- [Source excerpt]:
BsmtExposure: Refers to walkout or garden level walls
Gd Good Exposure Av Average Exposure (split levels or foyers typically score average or above)
Mn Mimimum Exposure No No Exposure NA No Basement
#the NAs indicate "No Basement"
#replace NAs with "No Basement"
all[is.na(all$BsmtExposure),"BsmtExposure"]="No Basement"
#convert to ordinal
values=c("No Basement"=0,"No"=1,"Mn"=2,"Av"=3,"Gd"=4)
all$BsmtExposure=as.integer(revalue(all$BsmtExposure, values))
class(all$BsmtExposure)
[1] "integer"
BsmtQual: Evaluates the height of the basement
Ex Excellent (100+ inches) Gd Good (90-99 inches) TA Typical (80-89 inches) Fa Fair (70-79 inches) Po Poor (<70 inches NA No Basement
#the NAs indicate "No Basement"
#replace NAs with "No Basement"
all[is.na(all$BsmtQual),"BsmtQual"]="No Basement"
#convert to ordinal
values=c("No Basement"=0,"Po"=1,"Fa"=2,"TA"=3,"Gd"=4,"Ex"=5)
all$BsmtQual=as.integer(revalue(all$BsmtQual, values))
The following `from` values were not present in `x`: Po
class(all$BsmtQual)
[1] "integer"
BsmtFinType2: Rating of basement finished area (if multiple types)
GLQ Good Living Quarters ALQ Average Living Quarters BLQ Below Average Living Quarters
Rec Average Rec Room LwQ Low Quality Unf Unfinshed NA No Basement
#the NAs indicate "No Basement"
#replace NAs with "No Basement"
all[is.na(all$BsmtFinType2),"BsmtFinType2"]="No Basement"
#convert to ordinal
values=c("No Basement"=0,"Unf"=1,"LwQ"=2,"Rec"=3,"BLQ"=4,"ALQ"=5,"GLQ"=6)
all$BsmtFinType2=as.integer(revalue(all$BsmtFinType2, values))
class(all$BsmtFinType2)
[1] "integer"
BsmtFinTyp1: Rating of basement finished area
GLQ Good Living Quarters ALQ Average Living Quarters BLQ Below Average Living Quarters
Rec Average Rec Room LwQ Low Quality Unf Unfinshed NA No Basement
#the NAs indicate "No Basement"
#replace NAs with "No Basement"
all[is.na(all$BsmtFinType1),"BsmtFinType1"]="No Basement"
#convert to ordinal
values=c("No Basement"=0,"Unf"=1,"LwQ"=2,"Rec"=3,"BLQ"=4,"ALQ"=5,"GLQ"=6)
all$BsmtFinType1=as.integer(revalue(all$BsmtFinType1, values))
class(all$BsmtFinType1)
[1] "integer"
#replace NAs with zero
all[is.na(all$BsmtFullBath),"BsmtFullBath"]=0
hist(all$BsmtFullBath, main="Histogram of BsmtFullBath", xlab="number of full bathrooms in basement")
#replace NAs with zero
all[is.na(all$BsmtHalfBath),"BsmtHalfBath"]=0
hist(all$BsmtHalfBath, main="Histogram of BsmtHalfBath", xlab="number of half bathrooms in basement")

- [What you need to do]: Please list every BsmtExposure value that the R snippet above maps to an integer, along with the number assigned to each.

- [Extracted records]:
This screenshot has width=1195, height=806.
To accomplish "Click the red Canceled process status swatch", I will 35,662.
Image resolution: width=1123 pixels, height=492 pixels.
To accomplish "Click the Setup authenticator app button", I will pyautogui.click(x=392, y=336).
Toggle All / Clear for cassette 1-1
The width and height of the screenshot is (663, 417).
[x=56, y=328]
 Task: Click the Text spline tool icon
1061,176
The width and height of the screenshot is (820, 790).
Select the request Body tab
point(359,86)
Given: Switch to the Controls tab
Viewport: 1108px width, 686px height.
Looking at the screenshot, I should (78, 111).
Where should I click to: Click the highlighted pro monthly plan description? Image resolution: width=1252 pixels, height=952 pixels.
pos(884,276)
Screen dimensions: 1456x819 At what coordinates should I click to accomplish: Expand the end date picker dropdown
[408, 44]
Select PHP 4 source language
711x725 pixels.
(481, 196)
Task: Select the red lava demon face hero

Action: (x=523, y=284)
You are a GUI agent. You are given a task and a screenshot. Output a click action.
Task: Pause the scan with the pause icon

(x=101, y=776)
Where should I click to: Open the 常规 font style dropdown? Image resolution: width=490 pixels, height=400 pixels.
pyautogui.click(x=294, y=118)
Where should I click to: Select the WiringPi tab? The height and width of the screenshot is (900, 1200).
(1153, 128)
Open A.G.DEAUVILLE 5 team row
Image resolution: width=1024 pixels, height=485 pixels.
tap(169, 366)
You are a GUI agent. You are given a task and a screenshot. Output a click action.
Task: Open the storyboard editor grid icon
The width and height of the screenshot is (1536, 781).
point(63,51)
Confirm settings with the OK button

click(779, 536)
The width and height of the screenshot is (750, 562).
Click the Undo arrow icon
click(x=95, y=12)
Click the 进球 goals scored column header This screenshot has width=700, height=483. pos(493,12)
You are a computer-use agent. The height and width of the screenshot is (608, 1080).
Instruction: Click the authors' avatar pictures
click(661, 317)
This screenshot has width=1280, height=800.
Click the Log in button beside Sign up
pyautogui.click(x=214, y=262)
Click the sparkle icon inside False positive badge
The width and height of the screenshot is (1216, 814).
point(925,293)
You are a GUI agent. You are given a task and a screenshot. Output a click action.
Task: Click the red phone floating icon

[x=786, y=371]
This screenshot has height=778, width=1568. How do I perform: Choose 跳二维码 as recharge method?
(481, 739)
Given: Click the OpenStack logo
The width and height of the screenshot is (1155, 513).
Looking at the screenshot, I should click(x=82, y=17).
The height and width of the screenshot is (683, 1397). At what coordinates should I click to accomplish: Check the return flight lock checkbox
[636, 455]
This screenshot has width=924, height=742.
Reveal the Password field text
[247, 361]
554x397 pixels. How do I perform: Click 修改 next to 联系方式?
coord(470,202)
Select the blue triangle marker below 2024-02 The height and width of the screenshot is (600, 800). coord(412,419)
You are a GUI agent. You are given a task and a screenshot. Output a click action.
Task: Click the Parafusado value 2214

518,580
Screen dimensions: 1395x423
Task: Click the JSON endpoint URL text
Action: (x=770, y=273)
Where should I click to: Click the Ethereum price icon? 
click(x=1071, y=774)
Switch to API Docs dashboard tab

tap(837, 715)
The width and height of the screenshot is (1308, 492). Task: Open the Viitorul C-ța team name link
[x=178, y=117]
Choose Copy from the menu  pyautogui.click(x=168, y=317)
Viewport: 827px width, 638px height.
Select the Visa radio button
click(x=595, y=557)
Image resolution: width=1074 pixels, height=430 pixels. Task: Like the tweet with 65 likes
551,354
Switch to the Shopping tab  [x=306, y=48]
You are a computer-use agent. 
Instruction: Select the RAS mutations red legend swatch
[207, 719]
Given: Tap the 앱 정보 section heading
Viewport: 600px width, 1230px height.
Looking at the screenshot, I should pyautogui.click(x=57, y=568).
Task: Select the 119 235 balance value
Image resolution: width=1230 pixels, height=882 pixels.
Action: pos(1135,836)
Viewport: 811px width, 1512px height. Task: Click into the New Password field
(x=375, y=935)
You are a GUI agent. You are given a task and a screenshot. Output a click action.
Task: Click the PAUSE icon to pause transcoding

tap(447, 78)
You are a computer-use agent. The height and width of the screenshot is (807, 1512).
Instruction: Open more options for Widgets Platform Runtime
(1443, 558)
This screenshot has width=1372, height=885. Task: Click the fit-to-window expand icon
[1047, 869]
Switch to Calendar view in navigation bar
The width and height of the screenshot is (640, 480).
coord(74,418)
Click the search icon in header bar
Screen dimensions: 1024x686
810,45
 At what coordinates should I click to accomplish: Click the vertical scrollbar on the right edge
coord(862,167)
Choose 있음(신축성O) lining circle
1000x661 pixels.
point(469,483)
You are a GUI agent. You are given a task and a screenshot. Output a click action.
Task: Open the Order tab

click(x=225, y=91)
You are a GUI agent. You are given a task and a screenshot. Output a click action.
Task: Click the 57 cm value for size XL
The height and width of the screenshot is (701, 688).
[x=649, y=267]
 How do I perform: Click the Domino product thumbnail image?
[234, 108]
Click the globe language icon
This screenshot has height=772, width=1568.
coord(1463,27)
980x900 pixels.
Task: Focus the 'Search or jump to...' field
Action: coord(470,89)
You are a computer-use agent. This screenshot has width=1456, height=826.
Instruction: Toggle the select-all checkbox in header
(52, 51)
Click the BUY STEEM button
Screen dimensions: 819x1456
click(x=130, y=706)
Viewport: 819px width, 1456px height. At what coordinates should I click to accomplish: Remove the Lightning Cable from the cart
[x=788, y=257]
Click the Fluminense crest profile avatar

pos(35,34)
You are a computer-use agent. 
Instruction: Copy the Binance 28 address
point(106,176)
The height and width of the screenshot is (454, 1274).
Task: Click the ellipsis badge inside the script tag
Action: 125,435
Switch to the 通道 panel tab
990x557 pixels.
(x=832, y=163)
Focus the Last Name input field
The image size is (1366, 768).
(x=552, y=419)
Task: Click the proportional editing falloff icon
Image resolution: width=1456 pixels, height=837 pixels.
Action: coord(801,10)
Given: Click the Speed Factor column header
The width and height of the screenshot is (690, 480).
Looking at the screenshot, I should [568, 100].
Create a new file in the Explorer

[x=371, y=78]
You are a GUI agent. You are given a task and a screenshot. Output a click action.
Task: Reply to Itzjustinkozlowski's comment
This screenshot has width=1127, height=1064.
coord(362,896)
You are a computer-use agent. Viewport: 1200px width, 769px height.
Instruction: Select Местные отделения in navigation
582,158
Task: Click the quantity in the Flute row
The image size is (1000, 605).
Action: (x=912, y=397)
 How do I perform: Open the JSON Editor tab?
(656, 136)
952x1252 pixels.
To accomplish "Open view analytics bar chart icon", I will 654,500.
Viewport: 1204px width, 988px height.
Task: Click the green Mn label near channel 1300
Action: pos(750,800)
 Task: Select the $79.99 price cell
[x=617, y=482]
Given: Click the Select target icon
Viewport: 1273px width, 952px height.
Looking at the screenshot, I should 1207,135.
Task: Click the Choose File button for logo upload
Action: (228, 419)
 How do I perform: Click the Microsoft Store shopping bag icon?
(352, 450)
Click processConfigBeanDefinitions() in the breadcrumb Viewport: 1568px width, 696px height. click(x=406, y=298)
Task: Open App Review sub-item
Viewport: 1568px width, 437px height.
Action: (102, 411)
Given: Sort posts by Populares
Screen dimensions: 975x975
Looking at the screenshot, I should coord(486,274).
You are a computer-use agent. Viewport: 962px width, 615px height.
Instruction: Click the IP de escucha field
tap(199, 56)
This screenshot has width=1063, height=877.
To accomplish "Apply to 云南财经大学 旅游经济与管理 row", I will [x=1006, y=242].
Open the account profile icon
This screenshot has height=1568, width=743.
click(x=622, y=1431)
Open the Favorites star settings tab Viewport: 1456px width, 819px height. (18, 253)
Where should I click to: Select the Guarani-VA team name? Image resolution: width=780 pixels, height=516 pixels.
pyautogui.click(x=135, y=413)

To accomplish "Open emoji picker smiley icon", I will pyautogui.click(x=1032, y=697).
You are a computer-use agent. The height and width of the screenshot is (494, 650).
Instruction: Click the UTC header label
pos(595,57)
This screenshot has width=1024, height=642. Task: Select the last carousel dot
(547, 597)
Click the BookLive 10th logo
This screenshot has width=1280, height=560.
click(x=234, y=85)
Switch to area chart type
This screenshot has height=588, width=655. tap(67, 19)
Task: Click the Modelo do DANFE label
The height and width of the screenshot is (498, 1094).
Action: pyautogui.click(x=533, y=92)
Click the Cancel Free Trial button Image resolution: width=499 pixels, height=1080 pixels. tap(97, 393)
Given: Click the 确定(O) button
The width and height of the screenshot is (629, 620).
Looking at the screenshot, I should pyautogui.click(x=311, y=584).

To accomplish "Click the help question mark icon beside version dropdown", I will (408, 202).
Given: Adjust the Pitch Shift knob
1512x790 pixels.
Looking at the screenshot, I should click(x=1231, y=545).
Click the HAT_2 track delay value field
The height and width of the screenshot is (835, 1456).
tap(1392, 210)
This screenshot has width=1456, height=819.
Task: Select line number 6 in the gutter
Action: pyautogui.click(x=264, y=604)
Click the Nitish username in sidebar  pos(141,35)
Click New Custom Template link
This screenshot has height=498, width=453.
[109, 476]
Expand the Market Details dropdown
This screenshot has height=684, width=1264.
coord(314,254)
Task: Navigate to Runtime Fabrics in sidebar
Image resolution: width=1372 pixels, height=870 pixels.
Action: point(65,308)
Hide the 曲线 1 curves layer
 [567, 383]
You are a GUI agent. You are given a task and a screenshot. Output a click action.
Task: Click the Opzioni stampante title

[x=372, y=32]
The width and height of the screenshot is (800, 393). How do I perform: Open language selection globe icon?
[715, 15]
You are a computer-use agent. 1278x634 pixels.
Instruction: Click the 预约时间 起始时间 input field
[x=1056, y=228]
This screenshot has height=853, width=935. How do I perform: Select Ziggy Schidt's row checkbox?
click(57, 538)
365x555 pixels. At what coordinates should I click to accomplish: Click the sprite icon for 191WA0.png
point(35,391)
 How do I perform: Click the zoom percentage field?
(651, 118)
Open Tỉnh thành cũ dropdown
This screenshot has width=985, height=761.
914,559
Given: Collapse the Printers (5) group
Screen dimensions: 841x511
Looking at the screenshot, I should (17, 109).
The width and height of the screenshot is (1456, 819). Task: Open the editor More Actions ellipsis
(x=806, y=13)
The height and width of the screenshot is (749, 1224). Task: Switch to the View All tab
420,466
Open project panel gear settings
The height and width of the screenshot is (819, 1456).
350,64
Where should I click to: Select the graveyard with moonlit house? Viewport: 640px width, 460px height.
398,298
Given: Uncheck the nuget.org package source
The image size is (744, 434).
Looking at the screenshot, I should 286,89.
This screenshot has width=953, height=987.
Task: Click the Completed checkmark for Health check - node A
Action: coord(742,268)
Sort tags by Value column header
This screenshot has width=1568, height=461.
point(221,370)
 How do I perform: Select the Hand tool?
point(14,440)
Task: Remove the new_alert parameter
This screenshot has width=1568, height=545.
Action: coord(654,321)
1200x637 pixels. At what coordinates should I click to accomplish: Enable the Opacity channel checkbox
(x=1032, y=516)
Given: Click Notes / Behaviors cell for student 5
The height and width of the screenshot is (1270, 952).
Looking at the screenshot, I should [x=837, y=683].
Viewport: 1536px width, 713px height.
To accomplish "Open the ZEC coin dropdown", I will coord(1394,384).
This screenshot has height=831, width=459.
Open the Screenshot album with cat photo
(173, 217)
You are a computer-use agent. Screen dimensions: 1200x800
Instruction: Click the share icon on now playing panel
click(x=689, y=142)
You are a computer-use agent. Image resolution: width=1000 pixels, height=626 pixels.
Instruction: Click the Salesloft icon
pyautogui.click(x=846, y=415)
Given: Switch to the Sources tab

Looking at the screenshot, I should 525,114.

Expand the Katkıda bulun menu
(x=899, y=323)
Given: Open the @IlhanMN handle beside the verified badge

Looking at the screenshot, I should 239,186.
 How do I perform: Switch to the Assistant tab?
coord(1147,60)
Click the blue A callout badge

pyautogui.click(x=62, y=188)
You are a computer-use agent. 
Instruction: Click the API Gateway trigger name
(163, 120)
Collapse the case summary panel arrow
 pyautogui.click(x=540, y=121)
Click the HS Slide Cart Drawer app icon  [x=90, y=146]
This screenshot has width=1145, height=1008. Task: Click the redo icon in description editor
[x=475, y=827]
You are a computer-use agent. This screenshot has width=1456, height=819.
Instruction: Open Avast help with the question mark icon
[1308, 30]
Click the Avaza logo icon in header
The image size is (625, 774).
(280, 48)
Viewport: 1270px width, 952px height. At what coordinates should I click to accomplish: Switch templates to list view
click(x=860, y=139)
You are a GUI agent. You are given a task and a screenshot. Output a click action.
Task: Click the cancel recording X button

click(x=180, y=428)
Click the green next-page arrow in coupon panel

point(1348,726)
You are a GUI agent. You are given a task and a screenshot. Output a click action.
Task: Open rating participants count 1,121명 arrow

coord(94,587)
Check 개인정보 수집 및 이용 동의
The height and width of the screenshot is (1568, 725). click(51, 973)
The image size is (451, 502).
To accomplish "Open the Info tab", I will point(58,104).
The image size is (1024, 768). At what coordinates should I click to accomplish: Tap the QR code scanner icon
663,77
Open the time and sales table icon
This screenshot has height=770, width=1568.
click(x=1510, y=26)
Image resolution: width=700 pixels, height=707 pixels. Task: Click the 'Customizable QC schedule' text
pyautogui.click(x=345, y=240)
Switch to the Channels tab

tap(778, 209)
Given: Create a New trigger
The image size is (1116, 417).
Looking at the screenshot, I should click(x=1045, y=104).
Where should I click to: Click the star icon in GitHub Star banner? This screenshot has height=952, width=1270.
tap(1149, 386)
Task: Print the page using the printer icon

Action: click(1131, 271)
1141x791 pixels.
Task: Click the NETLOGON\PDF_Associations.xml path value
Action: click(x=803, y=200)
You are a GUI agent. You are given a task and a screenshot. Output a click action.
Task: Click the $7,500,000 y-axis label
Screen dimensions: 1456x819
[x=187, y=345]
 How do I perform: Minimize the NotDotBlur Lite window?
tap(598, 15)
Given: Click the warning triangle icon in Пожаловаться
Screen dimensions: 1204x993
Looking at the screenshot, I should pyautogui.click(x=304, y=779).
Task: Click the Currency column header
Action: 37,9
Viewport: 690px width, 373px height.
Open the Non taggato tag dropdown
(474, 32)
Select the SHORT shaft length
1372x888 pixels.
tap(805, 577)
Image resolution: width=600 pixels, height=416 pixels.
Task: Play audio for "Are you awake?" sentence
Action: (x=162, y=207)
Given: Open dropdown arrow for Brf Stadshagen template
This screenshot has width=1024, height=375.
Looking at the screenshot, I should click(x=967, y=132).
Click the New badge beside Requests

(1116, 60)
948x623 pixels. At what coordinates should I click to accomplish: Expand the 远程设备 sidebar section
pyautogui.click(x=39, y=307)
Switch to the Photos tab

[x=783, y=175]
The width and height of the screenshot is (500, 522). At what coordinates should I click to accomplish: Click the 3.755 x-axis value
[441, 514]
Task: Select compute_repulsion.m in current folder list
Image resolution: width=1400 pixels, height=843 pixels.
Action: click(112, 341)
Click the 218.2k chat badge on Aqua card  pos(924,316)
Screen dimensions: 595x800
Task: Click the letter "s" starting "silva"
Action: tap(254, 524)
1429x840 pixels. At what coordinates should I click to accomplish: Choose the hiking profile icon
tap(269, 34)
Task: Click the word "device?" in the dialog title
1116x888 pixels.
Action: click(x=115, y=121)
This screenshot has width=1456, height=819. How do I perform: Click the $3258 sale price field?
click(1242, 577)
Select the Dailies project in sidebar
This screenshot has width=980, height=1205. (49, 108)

- [Expected answer]:
"No Basement" = 0
"No" = 1
"Mn" = 2
"Av" = 3
"Gd" = 4